Lo que quiero decir con todo esto es que la nueva generación está tirando por tierra conceptos como la amistad o las relaciones de pareja. Ahora todos somos “amigos”, pero lo cierto es que nadie es amigo de nadie. 

Recientemente encontré en una página web una serie de fotografías que ilustraban unos cuantos rostros desconocidos. Todos tenían algo en común: miraban a un punto fijo. No reflejaban ningún tipo de emoción; no había expresividad en aquellas caras anónimas. Todas observaban, inertes, un punto de luz reflejado en sus rostros.

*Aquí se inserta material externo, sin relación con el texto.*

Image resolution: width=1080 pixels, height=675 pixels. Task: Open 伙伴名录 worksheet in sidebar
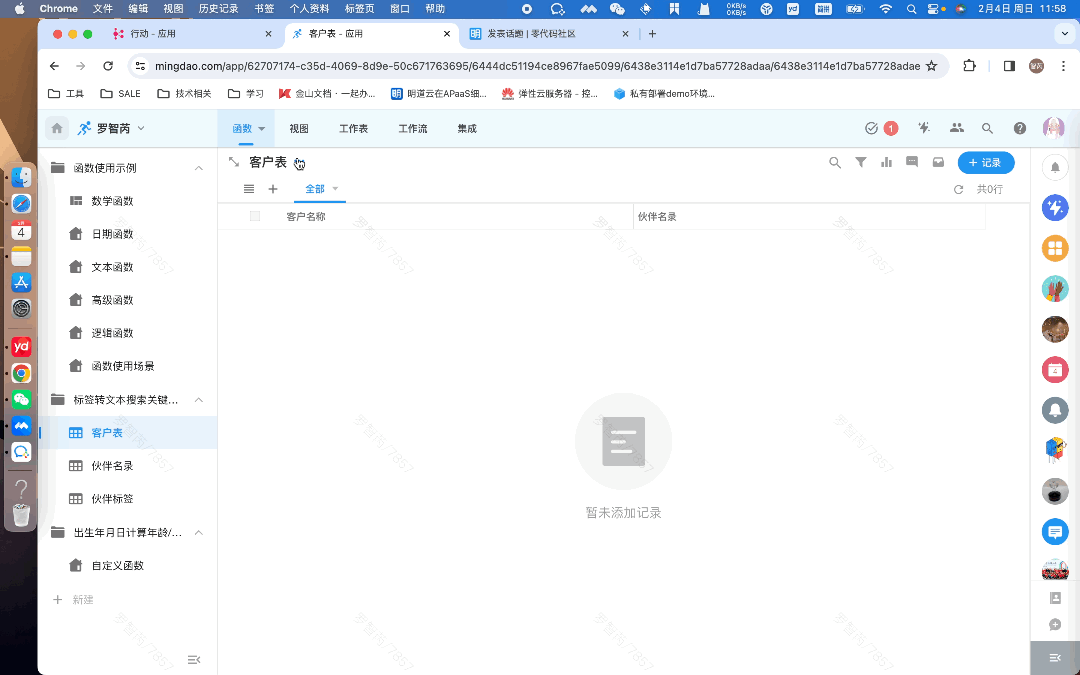point(112,466)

Pues bien: se encontraban frente a un ordenador, posiblemente chateando, escribiendo o mirando algo. 

Me impactó bastante la imagen: eran las caras de la nueva generación, la generación del futuro, la generación de los cinco mil amigos que nunca se llegarán a conocer. Todos estos individuos estaban solos; su único compañero era el ordenador de turno, compañero inseparable de sus soledades y de sus comeduras de coco.

Y ¿cuál es el objetivo de este blog?¿Dejar las redes sociales?¿Dejar el ordenador? Es algo bastante más sencillo: valorar a tus amigos, a tu pareja, al mundo que te rodea… como si fuera lo último que te quedara en la vida. Ésta no se construye a base de mensajes de texto ni Whatsapps. Se construye con hechos.

Todavía estamos a tiempo de poner las cosas en su sitio. Dicen que se avecina un cambio (eso espero); pues que sea para algo bueno.